In deze zaak heeft de Hoge Raad op 17 januari 2003 uitspraak gedaan in een cassatieprocedure tussen eiser en Pavema B.V. De zaak begon met een geding dat door Pavema was aangespannen tegen eiser bij de Rechtbank te Rotterdam, waarbij Pavema vorderingen had ingesteld wegens toerekenbare tekortkomingen in de nakoming van contractuele verplichtingen door eiser.

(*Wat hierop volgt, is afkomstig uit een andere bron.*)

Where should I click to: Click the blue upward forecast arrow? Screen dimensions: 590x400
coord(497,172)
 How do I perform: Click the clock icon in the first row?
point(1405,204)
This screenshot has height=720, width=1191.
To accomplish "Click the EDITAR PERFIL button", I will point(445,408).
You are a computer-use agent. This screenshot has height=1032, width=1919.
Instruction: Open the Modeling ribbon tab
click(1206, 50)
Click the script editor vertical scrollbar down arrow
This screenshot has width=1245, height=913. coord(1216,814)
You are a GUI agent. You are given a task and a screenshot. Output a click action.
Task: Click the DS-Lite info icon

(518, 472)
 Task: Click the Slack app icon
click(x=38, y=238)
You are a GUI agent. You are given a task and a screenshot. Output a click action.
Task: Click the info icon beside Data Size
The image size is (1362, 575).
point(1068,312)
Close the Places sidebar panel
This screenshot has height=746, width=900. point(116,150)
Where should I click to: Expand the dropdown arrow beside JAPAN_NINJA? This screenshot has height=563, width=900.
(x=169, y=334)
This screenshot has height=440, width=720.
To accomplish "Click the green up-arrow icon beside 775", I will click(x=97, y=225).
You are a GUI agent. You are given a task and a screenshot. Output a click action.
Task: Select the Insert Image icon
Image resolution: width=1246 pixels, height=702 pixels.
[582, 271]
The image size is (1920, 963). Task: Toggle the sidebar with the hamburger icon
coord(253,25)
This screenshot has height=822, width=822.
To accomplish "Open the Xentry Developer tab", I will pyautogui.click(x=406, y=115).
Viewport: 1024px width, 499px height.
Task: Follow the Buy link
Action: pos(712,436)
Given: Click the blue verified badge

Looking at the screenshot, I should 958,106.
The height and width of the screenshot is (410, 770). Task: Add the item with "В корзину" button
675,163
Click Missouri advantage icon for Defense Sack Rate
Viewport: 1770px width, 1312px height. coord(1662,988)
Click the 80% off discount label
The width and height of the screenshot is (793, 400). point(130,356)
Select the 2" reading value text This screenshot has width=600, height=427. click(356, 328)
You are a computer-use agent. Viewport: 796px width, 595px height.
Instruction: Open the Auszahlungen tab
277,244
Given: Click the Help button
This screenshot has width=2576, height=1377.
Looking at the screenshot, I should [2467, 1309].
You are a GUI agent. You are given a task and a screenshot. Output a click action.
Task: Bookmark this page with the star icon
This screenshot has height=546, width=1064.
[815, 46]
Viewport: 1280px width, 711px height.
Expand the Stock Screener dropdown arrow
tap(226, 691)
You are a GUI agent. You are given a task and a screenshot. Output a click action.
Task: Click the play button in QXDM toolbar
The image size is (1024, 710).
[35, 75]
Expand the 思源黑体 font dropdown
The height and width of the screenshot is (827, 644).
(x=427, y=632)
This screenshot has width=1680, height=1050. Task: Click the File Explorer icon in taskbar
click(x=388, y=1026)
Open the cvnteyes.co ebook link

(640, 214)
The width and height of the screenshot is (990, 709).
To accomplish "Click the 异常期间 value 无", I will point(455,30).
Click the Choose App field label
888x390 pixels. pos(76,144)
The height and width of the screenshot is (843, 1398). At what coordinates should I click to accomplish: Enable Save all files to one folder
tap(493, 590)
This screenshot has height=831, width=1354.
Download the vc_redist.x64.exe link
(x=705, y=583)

De Rechtbank heeft in haar vonnis van 30 november 1995 Pavema veroordeeld tot betaling aan eiser van een bedrag van ƒ 40.000,-- met wettelijke rente, en andere vorderingen van beide partijen afgewezen.

Pavema ging in hoger beroep bij het Gerechtshof te 's-Gravenhage, waar eiser incidenteel hoger beroep instelde. Het Hof heeft in zijn tussenarrest van 26 januari 1999 Pavema toegelaten tot bewijslevering. Na het horen van getuigen heeft het Hof in een tussenarrest van 27 februari 2001 overwogen dat de verklaring van eiser slechts betekenis had als aanvulling op ander bewijs. Eiser heeft cassatie ingesteld tegen dit tussenarrest, waarbij hij stelde dat het Hof een onjuiste rechtsopvatting had gehanteerd.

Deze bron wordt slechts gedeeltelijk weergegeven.